• Task details
The whole listing that follows should be printed again, unchanged.

-- Opening Marker --

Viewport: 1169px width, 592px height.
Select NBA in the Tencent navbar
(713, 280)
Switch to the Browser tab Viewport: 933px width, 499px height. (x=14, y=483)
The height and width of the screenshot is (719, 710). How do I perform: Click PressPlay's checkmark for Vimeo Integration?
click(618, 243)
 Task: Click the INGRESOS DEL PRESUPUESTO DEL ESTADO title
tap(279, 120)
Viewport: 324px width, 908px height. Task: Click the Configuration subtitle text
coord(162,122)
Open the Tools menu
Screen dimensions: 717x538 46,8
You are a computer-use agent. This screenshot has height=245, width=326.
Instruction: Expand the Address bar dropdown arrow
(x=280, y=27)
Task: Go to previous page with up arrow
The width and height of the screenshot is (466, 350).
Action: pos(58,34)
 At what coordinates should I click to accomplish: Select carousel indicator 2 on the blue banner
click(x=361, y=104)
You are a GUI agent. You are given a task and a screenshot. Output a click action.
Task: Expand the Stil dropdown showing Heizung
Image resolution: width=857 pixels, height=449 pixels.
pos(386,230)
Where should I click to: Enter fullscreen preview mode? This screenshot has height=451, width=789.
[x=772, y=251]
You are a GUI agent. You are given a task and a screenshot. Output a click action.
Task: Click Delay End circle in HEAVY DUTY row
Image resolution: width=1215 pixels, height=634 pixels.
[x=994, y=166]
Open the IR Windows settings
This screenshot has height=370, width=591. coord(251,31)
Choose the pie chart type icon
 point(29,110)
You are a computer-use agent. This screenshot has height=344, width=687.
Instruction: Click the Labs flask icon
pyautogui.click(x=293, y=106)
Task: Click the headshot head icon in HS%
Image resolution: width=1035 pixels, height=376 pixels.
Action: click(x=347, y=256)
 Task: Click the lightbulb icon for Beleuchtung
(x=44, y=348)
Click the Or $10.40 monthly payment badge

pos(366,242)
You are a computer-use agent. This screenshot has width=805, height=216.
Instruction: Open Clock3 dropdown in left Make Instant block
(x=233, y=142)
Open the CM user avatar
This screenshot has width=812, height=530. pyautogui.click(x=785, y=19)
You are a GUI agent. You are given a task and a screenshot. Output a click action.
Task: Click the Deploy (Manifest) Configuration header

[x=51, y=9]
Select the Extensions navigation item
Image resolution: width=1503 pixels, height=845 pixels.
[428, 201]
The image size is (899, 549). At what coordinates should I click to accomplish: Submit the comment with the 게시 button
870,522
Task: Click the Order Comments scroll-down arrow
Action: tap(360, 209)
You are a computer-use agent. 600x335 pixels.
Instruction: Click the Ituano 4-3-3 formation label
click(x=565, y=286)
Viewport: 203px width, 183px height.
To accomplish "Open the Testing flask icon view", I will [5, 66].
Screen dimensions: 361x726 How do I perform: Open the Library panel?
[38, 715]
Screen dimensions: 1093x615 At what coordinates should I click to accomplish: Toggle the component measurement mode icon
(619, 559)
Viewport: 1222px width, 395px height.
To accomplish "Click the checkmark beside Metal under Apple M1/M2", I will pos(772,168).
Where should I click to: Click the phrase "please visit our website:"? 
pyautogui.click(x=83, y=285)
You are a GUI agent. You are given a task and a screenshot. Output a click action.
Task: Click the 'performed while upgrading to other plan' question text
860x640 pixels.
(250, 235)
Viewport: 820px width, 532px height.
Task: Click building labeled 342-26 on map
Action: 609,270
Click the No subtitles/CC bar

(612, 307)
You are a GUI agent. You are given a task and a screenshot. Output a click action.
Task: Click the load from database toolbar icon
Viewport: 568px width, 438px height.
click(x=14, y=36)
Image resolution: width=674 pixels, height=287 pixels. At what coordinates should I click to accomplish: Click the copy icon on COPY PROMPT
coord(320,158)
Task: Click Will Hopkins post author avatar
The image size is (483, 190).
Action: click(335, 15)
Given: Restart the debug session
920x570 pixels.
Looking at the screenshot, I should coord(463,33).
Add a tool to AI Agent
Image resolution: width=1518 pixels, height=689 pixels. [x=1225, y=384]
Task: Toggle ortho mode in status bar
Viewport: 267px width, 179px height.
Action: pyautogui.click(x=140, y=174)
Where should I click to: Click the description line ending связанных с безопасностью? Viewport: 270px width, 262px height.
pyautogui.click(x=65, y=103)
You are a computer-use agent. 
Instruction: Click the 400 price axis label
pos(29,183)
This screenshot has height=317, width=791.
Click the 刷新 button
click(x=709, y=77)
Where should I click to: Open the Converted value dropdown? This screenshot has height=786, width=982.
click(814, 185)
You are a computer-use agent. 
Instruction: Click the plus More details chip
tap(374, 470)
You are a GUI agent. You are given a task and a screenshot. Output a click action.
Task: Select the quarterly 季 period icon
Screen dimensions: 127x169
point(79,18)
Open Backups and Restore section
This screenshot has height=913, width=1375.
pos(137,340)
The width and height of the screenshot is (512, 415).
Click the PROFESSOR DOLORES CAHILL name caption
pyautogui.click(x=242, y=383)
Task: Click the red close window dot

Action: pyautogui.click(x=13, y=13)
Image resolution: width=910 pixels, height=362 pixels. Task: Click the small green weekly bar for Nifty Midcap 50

-- Closing Marker --

• Problem solution
Viewport: 1169px width, 592px height.
Select NBA in the Tencent navbar
(713, 280)
Switch to the Browser tab Viewport: 933px width, 499px height. (x=14, y=483)
The height and width of the screenshot is (719, 710). How do I perform: Click PressPlay's checkmark for Vimeo Integration?
click(618, 243)
 Task: Click the INGRESOS DEL PRESUPUESTO DEL ESTADO title
tap(279, 120)
Viewport: 324px width, 908px height. Task: Click the Configuration subtitle text
coord(162,122)
Open the Tools menu
Screen dimensions: 717x538 46,8
You are a computer-use agent. This screenshot has height=245, width=326.
Instruction: Expand the Address bar dropdown arrow
(x=280, y=27)
Task: Go to previous page with up arrow
The width and height of the screenshot is (466, 350).
Action: pos(58,34)
 At what coordinates should I click to accomplish: Select carousel indicator 2 on the blue banner
click(x=361, y=104)
You are a GUI agent. You are given a task and a screenshot. Output a click action.
Task: Expand the Stil dropdown showing Heizung
Image resolution: width=857 pixels, height=449 pixels.
pos(386,230)
Where should I click to: Enter fullscreen preview mode? This screenshot has height=451, width=789.
[x=772, y=251]
You are a GUI agent. You are given a task and a screenshot. Output a click action.
Task: Click Delay End circle in HEAVY DUTY row
Image resolution: width=1215 pixels, height=634 pixels.
[x=994, y=166]
Open the IR Windows settings
This screenshot has height=370, width=591. coord(251,31)
Choose the pie chart type icon
 point(29,110)
You are a computer-use agent. This screenshot has height=344, width=687.
Instruction: Click the Labs flask icon
pyautogui.click(x=293, y=106)
Task: Click the headshot head icon in HS%
Image resolution: width=1035 pixels, height=376 pixels.
Action: click(x=347, y=256)
 Task: Click the lightbulb icon for Beleuchtung
(x=44, y=348)
Click the Or $10.40 monthly payment badge

pos(366,242)
You are a computer-use agent. This screenshot has width=805, height=216.
Instruction: Open Clock3 dropdown in left Make Instant block
(x=233, y=142)
Open the CM user avatar
This screenshot has width=812, height=530. pyautogui.click(x=785, y=19)
You are a GUI agent. You are given a task and a screenshot. Output a click action.
Task: Click the Deploy (Manifest) Configuration header

[x=51, y=9]
Select the Extensions navigation item
Image resolution: width=1503 pixels, height=845 pixels.
[428, 201]
The image size is (899, 549). At what coordinates should I click to accomplish: Submit the comment with the 게시 button
870,522
Task: Click the Order Comments scroll-down arrow
Action: tap(360, 209)
You are a computer-use agent. 600x335 pixels.
Instruction: Click the Ituano 4-3-3 formation label
click(x=565, y=286)
Viewport: 203px width, 183px height.
To accomplish "Open the Testing flask icon view", I will [5, 66].
Screen dimensions: 361x726 How do I perform: Open the Library panel?
[38, 715]
Screen dimensions: 1093x615 At what coordinates should I click to accomplish: Toggle the component measurement mode icon
(619, 559)
Viewport: 1222px width, 395px height.
To accomplish "Click the checkmark beside Metal under Apple M1/M2", I will pos(772,168).
Where should I click to: Click the phrase "please visit our website:"? 
pyautogui.click(x=83, y=285)
You are a GUI agent. You are given a task and a screenshot. Output a click action.
Task: Click the 'performed while upgrading to other plan' question text
860x640 pixels.
(250, 235)
Viewport: 820px width, 532px height.
Task: Click building labeled 342-26 on map
Action: 609,270
Click the No subtitles/CC bar

(612, 307)
You are a GUI agent. You are given a task and a screenshot. Output a click action.
Task: Click the load from database toolbar icon
Viewport: 568px width, 438px height.
click(x=14, y=36)
Image resolution: width=674 pixels, height=287 pixels. At what coordinates should I click to accomplish: Click the copy icon on COPY PROMPT
coord(320,158)
Task: Click Will Hopkins post author avatar
The image size is (483, 190).
Action: click(335, 15)
Given: Restart the debug session
920x570 pixels.
Looking at the screenshot, I should coord(463,33).
Add a tool to AI Agent
Image resolution: width=1518 pixels, height=689 pixels. [x=1225, y=384]
Task: Toggle ortho mode in status bar
Viewport: 267px width, 179px height.
Action: pyautogui.click(x=140, y=174)
Where should I click to: Click the description line ending связанных с безопасностью? Viewport: 270px width, 262px height.
pyautogui.click(x=65, y=103)
You are a computer-use agent. 
Instruction: Click the 400 price axis label
pos(29,183)
This screenshot has height=317, width=791.
Click the 刷新 button
click(x=709, y=77)
Where should I click to: Open the Converted value dropdown? This screenshot has height=786, width=982.
click(814, 185)
You are a computer-use agent. 
Instruction: Click the plus More details chip
tap(374, 470)
You are a GUI agent. You are given a task and a screenshot. Output a click action.
Task: Select the quarterly 季 period icon
Screen dimensions: 127x169
point(79,18)
Open Backups and Restore section
This screenshot has height=913, width=1375.
pos(137,340)
The width and height of the screenshot is (512, 415).
Click the PROFESSOR DOLORES CAHILL name caption
pyautogui.click(x=242, y=383)
Task: Click the red close window dot

Action: pyautogui.click(x=13, y=13)
Image resolution: width=910 pixels, height=362 pixels. Task: Click the small green weekly bar for Nifty Midcap 50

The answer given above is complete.